▶ **STATED GOAL**:
Extend the forum thread about solving a differential equation by writing the next post or posts, starting after its last line.

▶ **SOURCE**:
---+---

When it comes to differential equations, what would be the correct procedure going about this problem?

When it comes to differential equations, what would be the correct procedure going about this problem?

I don't need answers just techniques.

Normally, there would be a preferred way based on what you're modeling.

If it's just homework, either way would be acceptable.

Shouldn't both ways result in the same general solution? Why would a certain model prefer one over the other?

op here; I believe the general solution is this, can someone confirm?

answer should be y(x)=Ae^(x^3)+Be^(x^2)+Ce^x+D

You exponentiate after the fourth integration. You can't exponentiate both sides when both sides are integral equations. And in the example you posted, you'd end up with the fourth integral of 1/y on one side and a degree 4 polynomial of x on the other, where all coefficients but the leading coefficient are constants of integration

how would I get rid of the ln y - y d^2? Something tells me the further I integrate the left hand side the further away I get from 1/y...

does y''''(x)=y(x) ?

I believe that it should, but when doing the integration, it seems...off

FEM

you dont seem to understand how to integrate properly. You can't just decide where the differential goes. If you write it with parenthesis, it will help you see.

[eqn]\iiiint \frac{1}{y}\; \mathrm{d}^4y=\iiint \ln y\;\mathrm{d}^3y=\iint (y\ln y-y)\;\mathrm{d}^2y=\int \frac{1}{4}y^2(2\ln y-3)\;\mathrm{d}y= \frac{1}{36}y^3 (6\ln y-11)[/eqn]
[eqn]=\iiiint \;\mathrm{d}^4x=\iiint x+A\;\mathrm{d}^3x=\iint \frac{x^2}{2} +Ax+B\;\mathrm{d}^2x=\int \frac{x^3}{6} + \frac{Ax^2}{2} +Bx+C\;\mathrm{d}x =\frac{x^4}{24}+\frac{Ax^3}{6}+\frac{Bx^2}{2} +Cx+D[/eqn]

jacob barnett is that you?

---+---

[Screenshot and document pointing data]
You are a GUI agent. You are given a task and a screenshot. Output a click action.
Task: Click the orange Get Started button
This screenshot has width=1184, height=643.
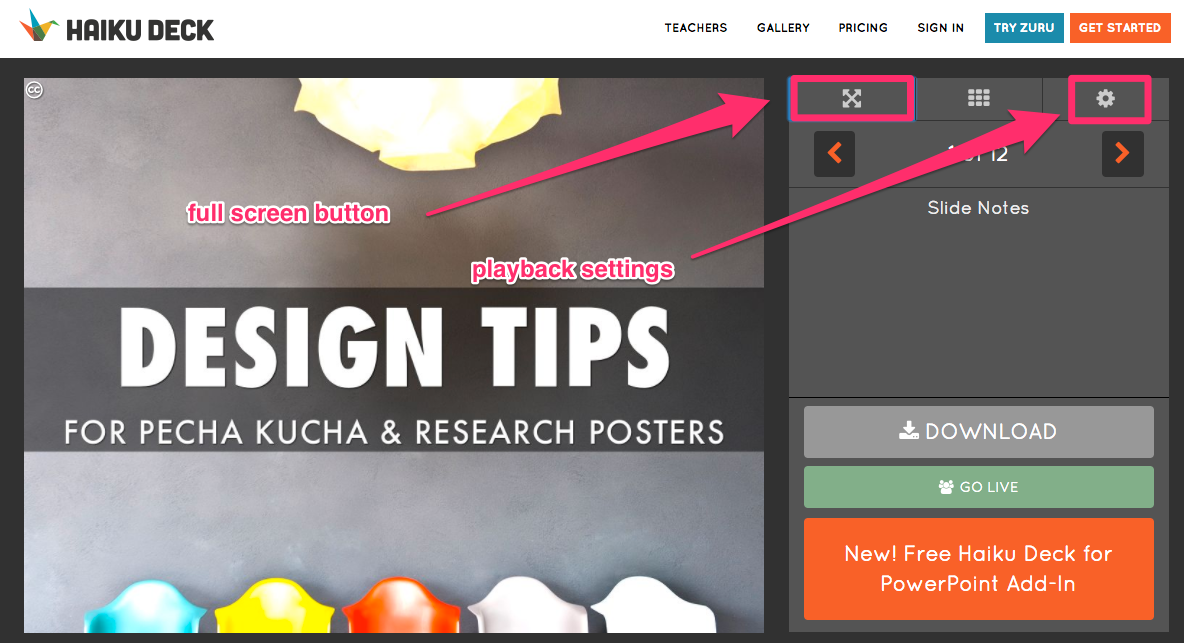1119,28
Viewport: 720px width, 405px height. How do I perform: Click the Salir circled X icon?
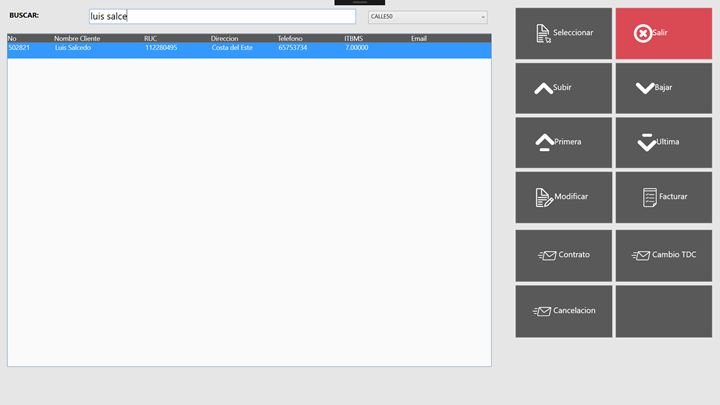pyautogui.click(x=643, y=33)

---+---

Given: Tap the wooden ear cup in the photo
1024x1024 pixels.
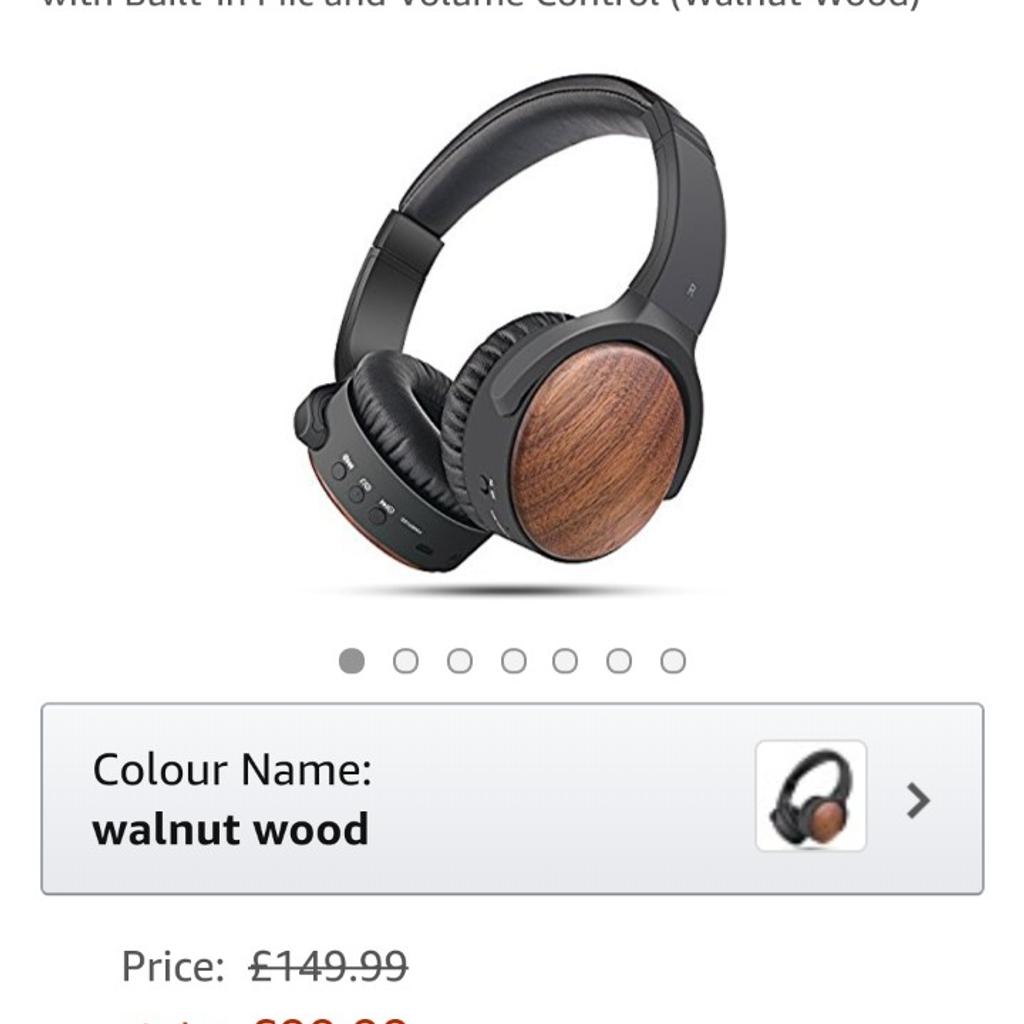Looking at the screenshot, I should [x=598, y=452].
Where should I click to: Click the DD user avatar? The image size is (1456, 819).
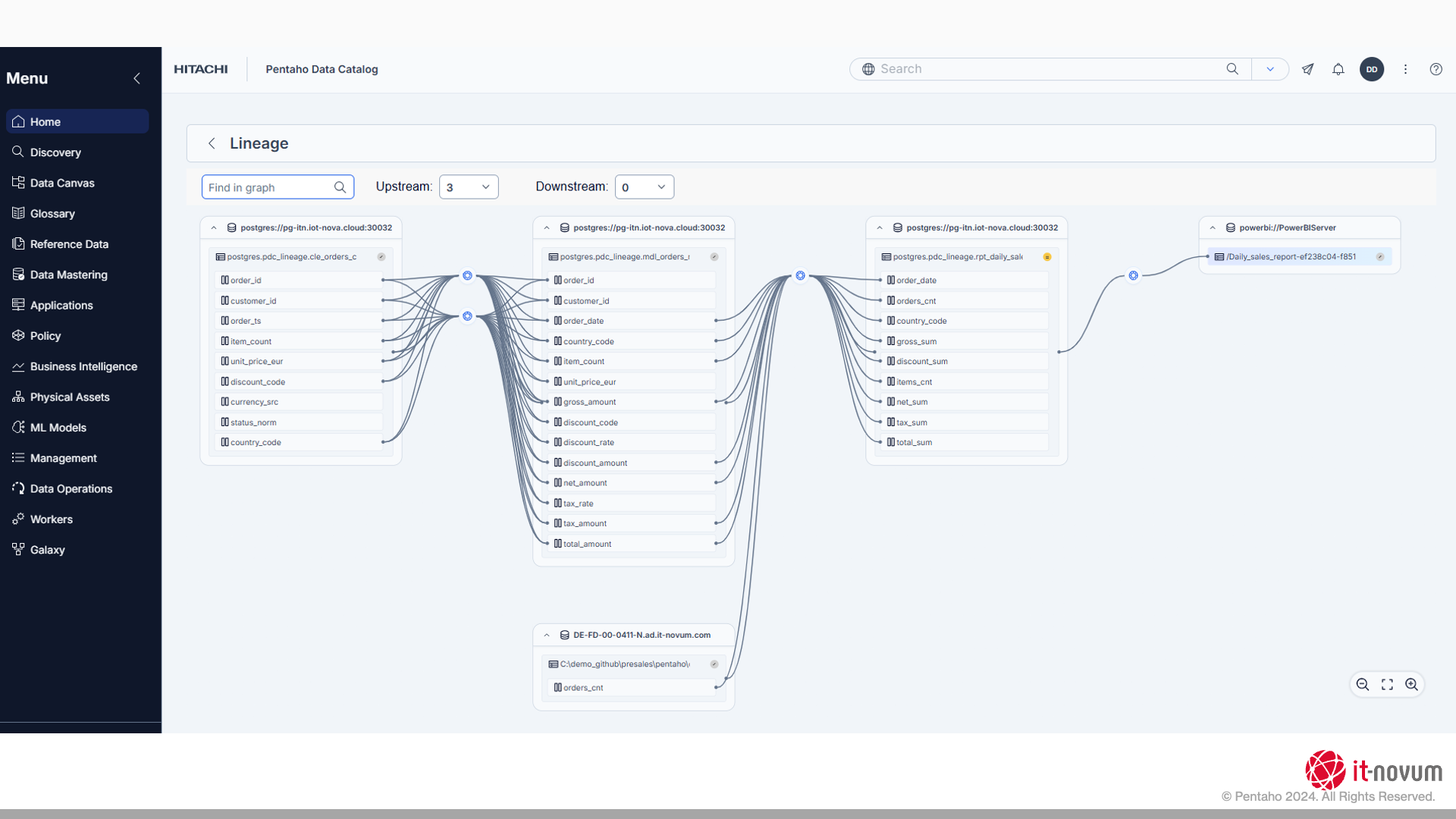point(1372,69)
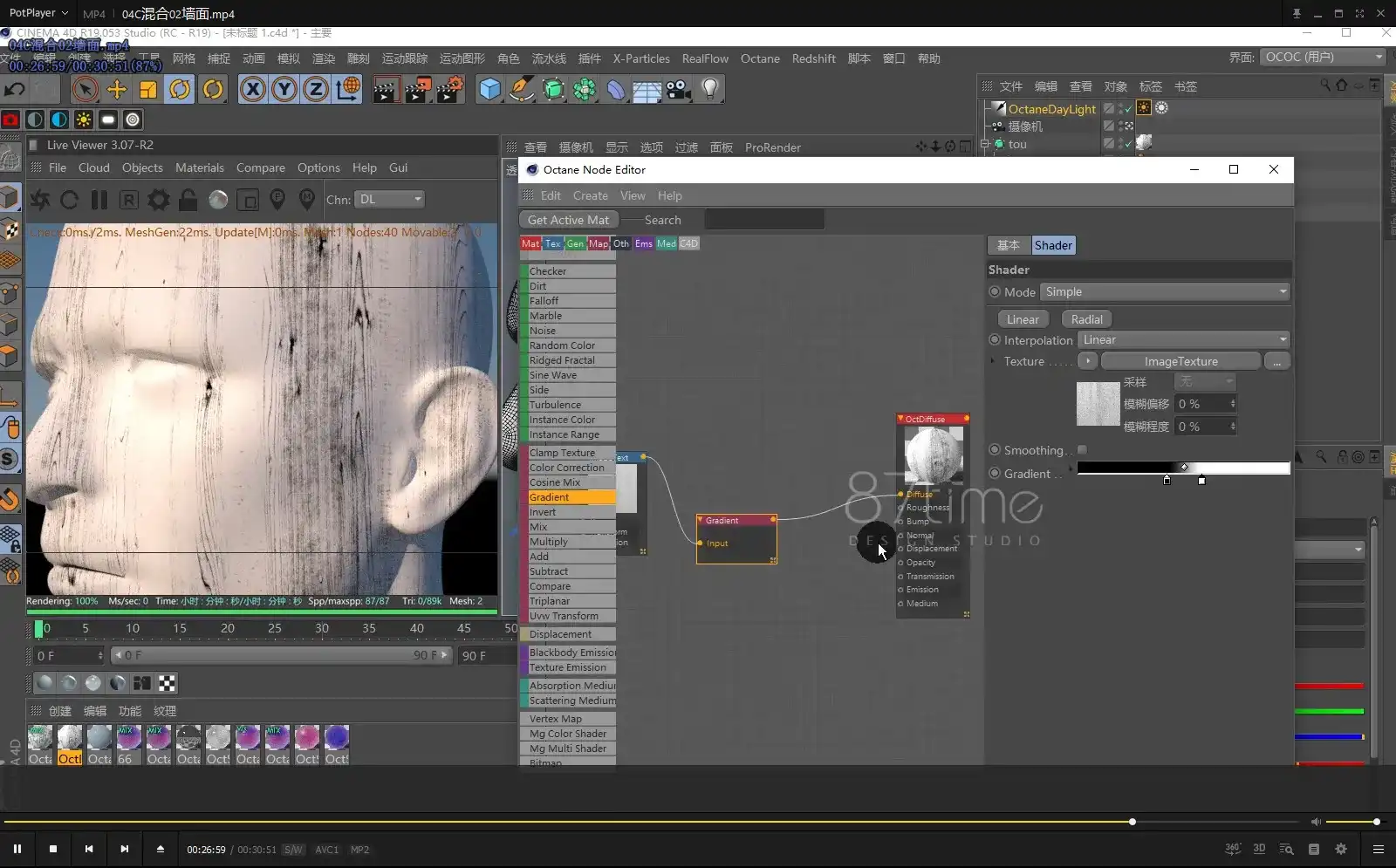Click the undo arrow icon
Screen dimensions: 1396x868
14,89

---+---

▶ **WRITTEN RESPONSE**:
Anyways, I havent studied differential equations so I dont know if this method applies to equations above order 1

>what would be the correct procedure going about this problem?
Thinking for 2 seconds before starting to do all kinds of retarded calculations like .
The solution is clearly sines, cosines and exponents. It's not like you're going to algebraicly solve something like [math]y^3 \mathrm{ln}(y)=[/math] polynomial anyway.

yeah, now that I think about it, you'd solve this one as you would any other linear ODE (you typically see in your first ODE class up to order 2).
The roots to the auxiliary (?) equation are 1,-1,i,-i, so the solution would be evidently of the form [eqn]y(x)=Ae^x+Be^{-x}+C\cos x+D\sin x[/eqn]

I feel kind of stupid now

Fuck no. Separation of variable is pleb ass bullshit. You're secretly doing the inverse chain rule but they teach it as though you separate the dy and dx so retards can understand it. The dy and dx are not separate. dy^3 is not actual exponentiation. Fucking kys

hey, we're just having a friendly discourse here, no need for that moody tone.

anyway op, I'm pretty sure I can bet my money on 's answer

Separation of variables is not the correct method here. You just put in [math]e^{\gamma x}[/math] or whatever and see what you get. The general solution then is [math]c_1 e^{-x} + c_2 e^x + c_3 e^{-ix} + c_4 e^{ix}[/math]. It's very straight-forward.

how do you know you cannot separate the variables? is it because it's a higher order ode?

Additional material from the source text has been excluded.